The Talk about Faith

Evelyn Tea
Spiritual journeys
Published in
4 min readJul 6, 2015

With all the evils prevailing in the world, why do I still believe in God?

If there is a God, wouldn’t he be able to stop all these from happening?

Dissecting my personal views on the popular question

“Does God Exist?”

“ And you still believe there is a God? Doesn’t make sense does it? Unless you think its all just made up by people who use it as a means to control others. The rest are just being gullible to believing in things they want to believe, even though there is no truth to it”

That was a question that was given to me a while ago when I posted something about making sense of faith in the world we live in today. To which I answered, “I still believe in God. I just don’t believe in people.”

To begin, it is people who exploit the vulnerabilities of others in the name of God who are I am against. We can all agree that somehow, the ‘concept’ of God (regardless of how it came about) has been widely abused for vested interests. However, validating whether God is a concept created by man or God as an ever-present divine being warrants a separate discussion below.

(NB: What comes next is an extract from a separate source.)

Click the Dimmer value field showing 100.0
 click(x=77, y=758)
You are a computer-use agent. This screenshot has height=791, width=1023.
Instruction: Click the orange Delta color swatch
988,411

Everyone knows that the word ‘God’ today will lead one to an exhaustive and diverse list of religions where God is portrayed and worshiped differently based on the collective influence of belief and cultural systems; and also worldviews that constantly evolve to relate humanity to spirituality. Even within one religion itself, there are various sects and denominations that perceive the character of God in a different light from another. With this premise in place, it is hard not to infer that ‘God’ (or Gods) is after all, just a man-made concept. However, this inference may be an over-simplification which doesn’t quite explain why millions of people felt the need to subscribe to a certain religion when fundamental logic and rationality are essentially the drivers of today’s civilization.

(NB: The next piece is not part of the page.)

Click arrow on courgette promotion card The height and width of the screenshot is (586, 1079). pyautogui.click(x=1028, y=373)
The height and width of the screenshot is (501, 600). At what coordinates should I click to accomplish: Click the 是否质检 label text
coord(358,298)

My general take is this: the concept of God thrives in the concept of divinity. Divinity is something unexplained by empirical science and evidence. Divinity is what makes God a God as we know it. And to both believers and non-believers, the divinity of God is perceived as a trump card to all questions that we do not have answers for. This is where faith comes in, as it is described as believing in something where there is no evidence that it exists.

Paradoxically, faith can be both assuring and appalling at the same time.

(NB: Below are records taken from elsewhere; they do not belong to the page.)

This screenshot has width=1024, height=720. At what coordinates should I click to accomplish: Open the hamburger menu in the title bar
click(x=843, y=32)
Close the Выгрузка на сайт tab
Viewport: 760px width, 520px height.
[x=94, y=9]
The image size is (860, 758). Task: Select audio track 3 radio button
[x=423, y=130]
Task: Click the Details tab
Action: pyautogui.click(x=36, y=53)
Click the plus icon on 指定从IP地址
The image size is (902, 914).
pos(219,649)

Now let’s take this a little further by putting spirituality into the picture. Spirituality has always been rather vague and ill-defined but in general terms, it can be loosely regarded as a sense of interconnectedness with the universe, and the awareness of the purpose and meaning of life, which includes personal and absolute values. And at some point in everyone’s lives, we delve into spirituality during our inner reflections about life — however fleeting that moment was.

But is there a difference between spirituality and religion? In some definitions, spirituality is personal, whereas religion is an institution. People who believe in God are spiritual, but not all spiritual people believe in God.

But like religion — spirituality has no tangible or measurable manifestation. What we understand about spirituality is constantly evolving along with new discoveries and there are plenty of questions about spirituality that we have no answer for. Therefore, does spirituality constitute as a divine concept based on the similar conditions mentioned to describe faith? Or is spirituality short of being yet another man-made concept with the absence of God as an axis?

It seems to me that divinity can only be debunked, not proven. If divinity can be proven by empirical methods and tangible evidence, then divinity in its essence cease to be relevant to begin with because it contradicts its very element of being an unproven entity. This is why it is easier to debunk God than to prove that God exist.

There are a lot of circumstantial evidences today out there to prove that God does not exist but a tool created by men to gain power and control over others. Yes, religion has been in the forefront that waged civil wars, oppression and ethnic cleansing. But despite this madness, these were not substantial enough to shake the foundations of faith established around the world, and still there are people who believe in this divine being called ‘God’.

So this brings us back to the question: why do I still believe there is God despite knowing what I know?

It seems that for some of us, there is an innate spiritual void within that seeks to justify that there is a higher being that created the world we live in today. What if the presence of God as a divine being can only be acknowledged when it fits into our own preconceived set of conditions of how God is supposed to be like? Perhaps this ‘God’ can only manifest when the conditions that we want God to fulfill are met.

So in my own terms, God doesn’t need to appear in person right before me to be qualifying as God.

And that probably explains why God is real to some but a fallacy to others.